If they fail, “there is a significant risk that the bank will not be able to continue operating,” the auditors said yesterday in the bank’s earnings report. The Nasdaq OMX stock exchange placed Vestjysk shares and bonds on the observation list today, citing the auditors’ report. The stock fell as much as 16 percent, the most since Feb. 4.
Denmark’s sixth-largest listed lender increased writedowns by 54 percent last year, plagued by agricultural and property loans, some inherited when the bank took over Aarhus Lokalbank A/S last year in a merger ushered by the government. The Lemvig, Denmark-based bank yesterday reported a more than three-fold increase in 2012 net losses to 1.45 billion kroner ($253 million).
Vestjysk’s results are “hardly a shock” and reflect the growing chasm between Denmark’s stronger institutions and those still struggling after a burst property bubble, said Torben Jensen, chief dealer at debt capital markets at Copenhagen-based Nykredit A/S.
“The results that are coming out from the smaller banks now are generally very good or they are very bad,” Jensen said. “The accountants are taking a tougher look at the balance sheets now, so we’ll probably see the true picture now.”

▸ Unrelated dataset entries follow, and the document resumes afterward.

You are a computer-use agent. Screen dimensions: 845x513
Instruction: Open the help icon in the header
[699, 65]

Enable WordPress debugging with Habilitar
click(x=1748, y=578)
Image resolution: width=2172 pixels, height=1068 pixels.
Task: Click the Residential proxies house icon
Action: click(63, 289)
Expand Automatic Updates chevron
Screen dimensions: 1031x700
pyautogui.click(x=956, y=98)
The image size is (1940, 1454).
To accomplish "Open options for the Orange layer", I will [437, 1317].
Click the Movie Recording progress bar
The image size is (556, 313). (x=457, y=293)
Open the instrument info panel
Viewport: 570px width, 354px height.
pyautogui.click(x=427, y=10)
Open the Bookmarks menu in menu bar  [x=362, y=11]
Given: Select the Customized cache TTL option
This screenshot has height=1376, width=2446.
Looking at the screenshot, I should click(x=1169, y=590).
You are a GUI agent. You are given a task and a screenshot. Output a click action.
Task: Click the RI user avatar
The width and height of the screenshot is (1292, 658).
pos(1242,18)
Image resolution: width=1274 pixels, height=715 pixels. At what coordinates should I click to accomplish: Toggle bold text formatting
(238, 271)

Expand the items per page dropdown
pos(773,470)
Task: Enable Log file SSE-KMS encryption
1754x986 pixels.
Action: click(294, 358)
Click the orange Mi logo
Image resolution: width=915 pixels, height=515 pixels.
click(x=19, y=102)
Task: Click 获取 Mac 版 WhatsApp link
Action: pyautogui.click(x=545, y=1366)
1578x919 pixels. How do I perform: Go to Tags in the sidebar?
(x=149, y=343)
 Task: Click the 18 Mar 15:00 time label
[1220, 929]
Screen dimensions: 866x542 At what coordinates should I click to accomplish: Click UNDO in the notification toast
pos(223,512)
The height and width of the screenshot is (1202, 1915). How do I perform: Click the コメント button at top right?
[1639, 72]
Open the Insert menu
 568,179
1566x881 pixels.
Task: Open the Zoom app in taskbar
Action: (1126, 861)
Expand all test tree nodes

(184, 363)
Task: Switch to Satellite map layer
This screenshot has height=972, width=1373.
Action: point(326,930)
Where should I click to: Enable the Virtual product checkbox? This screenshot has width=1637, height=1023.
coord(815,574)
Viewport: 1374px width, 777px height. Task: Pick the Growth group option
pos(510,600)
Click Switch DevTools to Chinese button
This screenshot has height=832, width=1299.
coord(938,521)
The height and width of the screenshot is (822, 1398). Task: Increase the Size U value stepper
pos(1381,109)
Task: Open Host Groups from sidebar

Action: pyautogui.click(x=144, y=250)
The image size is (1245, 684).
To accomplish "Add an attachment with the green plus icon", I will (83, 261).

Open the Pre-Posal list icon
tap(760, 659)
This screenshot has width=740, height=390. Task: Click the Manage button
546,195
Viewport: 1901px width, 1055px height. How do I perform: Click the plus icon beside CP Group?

Property values in Denmark have dropped at least 20 percent since peaking in 2007, with farms and commercial property developments particularly hard hit. Vestjysk wrote down 12 percent of its total loan book in 2012, and said it continues to hold a “relatively large number” of weak commitments.
The writedowns have eroded the bank’s capital. Vestjysk said it had capital of 2.78 billion kroner as of Dec. 31, while the country’s bank regulators require it to hold 2.56 billion kroner. The bank is considering converting to shares some or all of 1.2 billion kroner in hybrid debt held by the government to bolster its solvency.
The Financial Supervisory Authority last year tightened requirements for calculating solvency. Yet to avert closing down banks that faced temporary setbacks, the FSA said it would give lenders that fall below required thresholds more than 48 hours to come up with the extra capital.
The FSA exercised that option yesterday for the first time when Internet lender Basisbank A/S failed to meet its solvency requirements after being told by the FSA to write down more loans. The lender was ordered to devise a capital recovery plan.
Vestjysk shares fell 10 percent to 8.1 kroner at 3:34 p.m. local time. The stock has lost 97 percent since a June 2007 peak.